Saturday, October 20, 2012

Things to Do

This latest offering came to me while I was on my lunch break, sitting in my car at a park contemplating all the things I needed to do since my return from vacation. Instead of a “to-do” list, the following landed on my paper! I am not sure but I think I was channeling Andy Rooney! Enjoy!  C~

I always have something I can do; maybe you know this feeling? Things I want to do. Things that I need to do. Things I’ve been meaning to do. I can “things to do” myself silly. Do they really need to be done? If I do them, is my life richer, or more meaningful? Would my life or its quality improved because I did them?
There are books I “want” to read; CD’s and tapes I’ve been meaning to listen to. There are organizational projects and cleaning-out projects on my list of things to do. I have files of written ideas for writing to record into the computer, a collection of quotes over the years to cull into one big document. I have a list of things I want to do that would be fun or different. I even have a to-do list for when AFTER I get around to doing something in the future!

What is this phenomenon of “Things to Do” really all about? Am I creating these things to do so I can feel I’ve accomplished something after (when and if) I actually do them? Or is it busy work that gives me a sense of value in my life?
I’ve considered a “Job Jar” similar to the one I would see in an old comic strip called “Hi & Lois.” Hi would pull a slip of paper out of the jar to get his chore for the weekend. A Job Jar would keep things interesting, and lend a sense of spontaneity to the “things to do” task. I don’t like being stuck in a routine, though I need routine to fulfill my need to “mix things up” and create variety. The Job Jar would also eliminate the dread of doing those annoying “things to do” items, which tends to lead to procrastination.
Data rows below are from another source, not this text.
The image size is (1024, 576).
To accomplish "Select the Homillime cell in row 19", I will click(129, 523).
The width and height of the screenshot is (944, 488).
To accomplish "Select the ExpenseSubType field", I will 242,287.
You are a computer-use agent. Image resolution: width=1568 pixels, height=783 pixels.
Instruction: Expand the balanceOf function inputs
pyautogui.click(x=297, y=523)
I read somewhere that if you have a book or magazine you mean to read, or recipes that you mean to try, or projects you aim to do, and you haven’t done so in over a year, odds are you won’t ever. Interesting; however, I like going up against the odds.
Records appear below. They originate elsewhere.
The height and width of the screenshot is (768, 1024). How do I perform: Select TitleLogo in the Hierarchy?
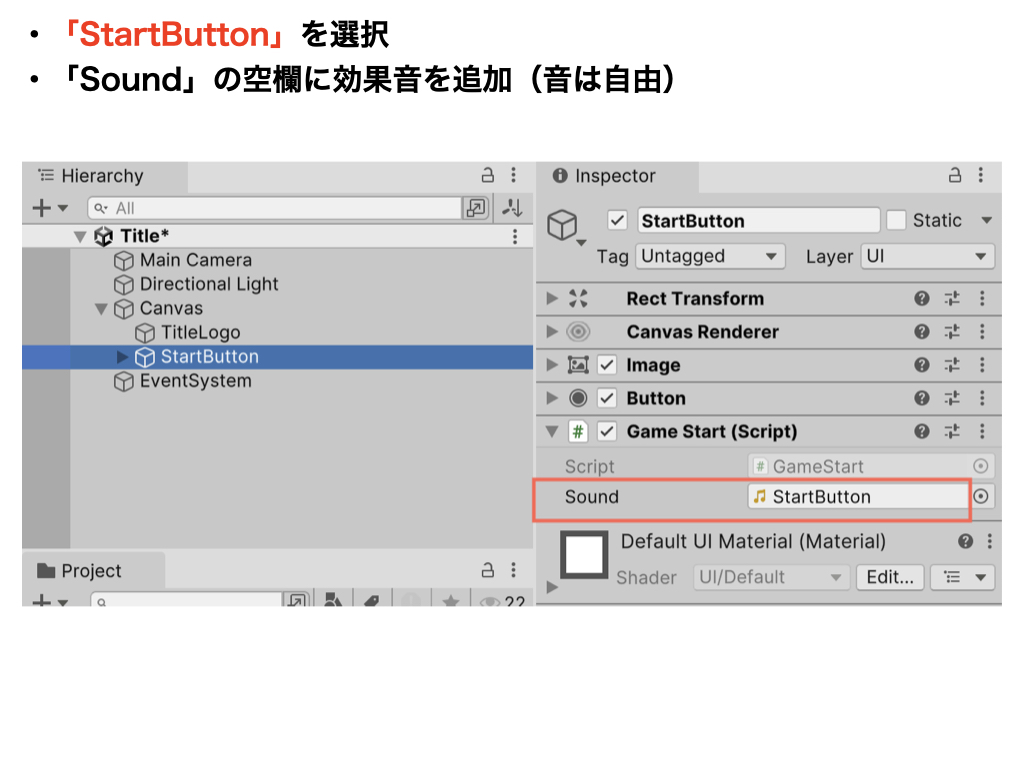(x=200, y=333)
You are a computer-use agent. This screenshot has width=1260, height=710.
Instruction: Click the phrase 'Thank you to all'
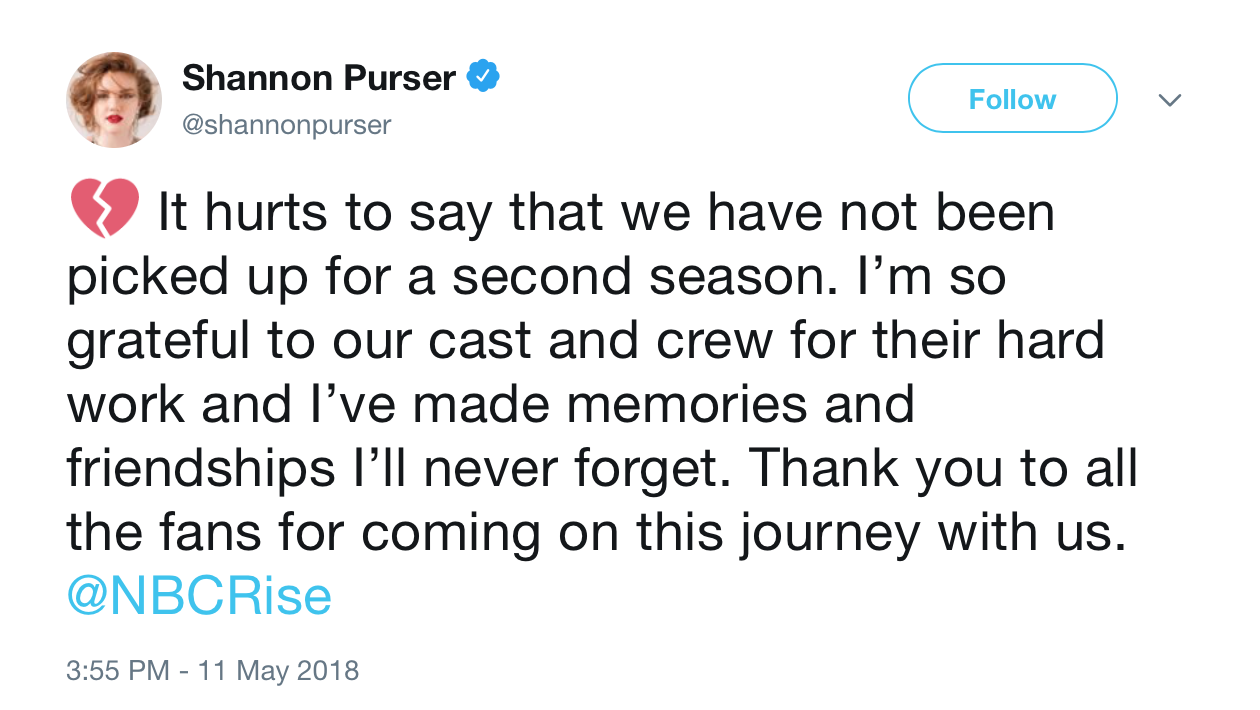click(x=941, y=469)
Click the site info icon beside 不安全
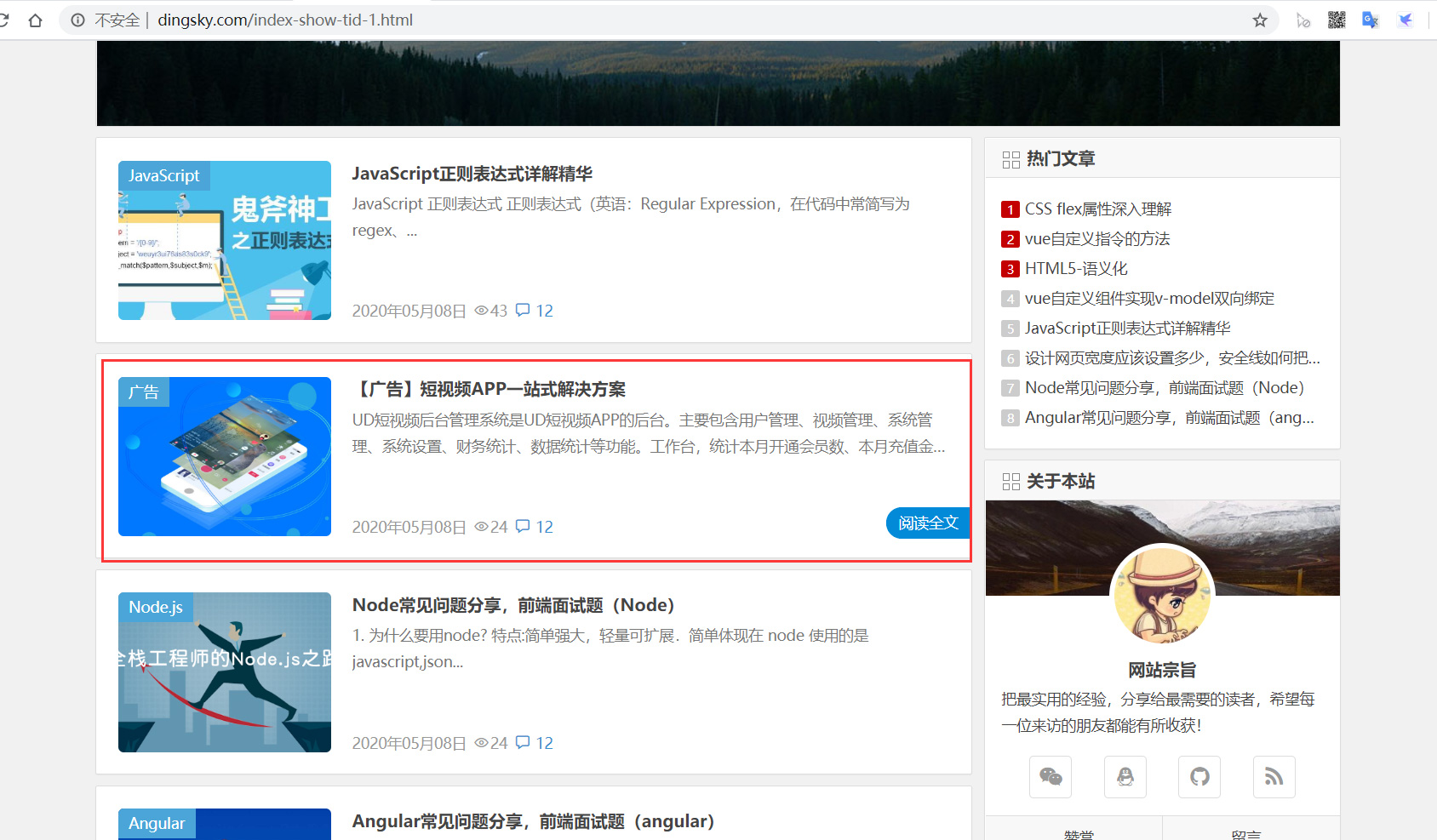1437x840 pixels. [78, 20]
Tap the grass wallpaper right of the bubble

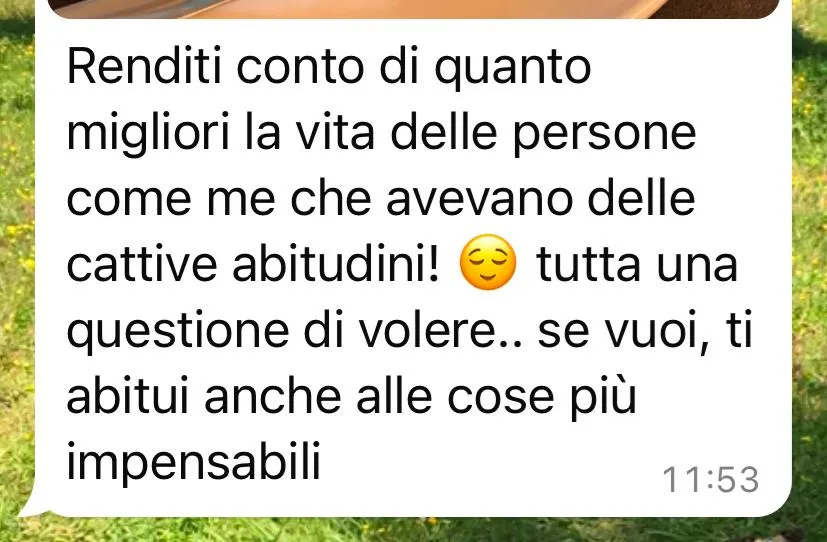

Perhaps this issue is about how I manage my time or how effectively I use it. Do I waste a lot of time? Never mind, I don’t want to know that answer.
I don’t want to be a busy-body but I know people who seem to have everything in their life in perfect order. How do they do that? Of course, I’ve never checked their cabinets or closets or attics to see if they are stuffed with stuff to do, hidden out of sight, out of mind.

Having the burden of all these boxes and lists of things to do leave me feeling overwhelm, and well, a little lazy. I have things I’ve held onto for years with the plan of doing something with it. A table I plan to resurface with mosaic tile. Unfinished cross-stitching projects I started when I was in my late twenties, and some I’ve yet to start. Training notebooks, tapes and CD’s I got from professional conferences when in jobs 6 or more jobs ago; and handwritten notes, letters, and journals I intent to type up and chronologically organizing.
I don’t know. Maybe I’m not that unusual. Maybe I’m an optimist because I believe I will eventually get to my to-do list and complete everything on it.  Maybe I’ll go to the mall and shop instead.

New item for To-Do List:  Type up a new to-do list.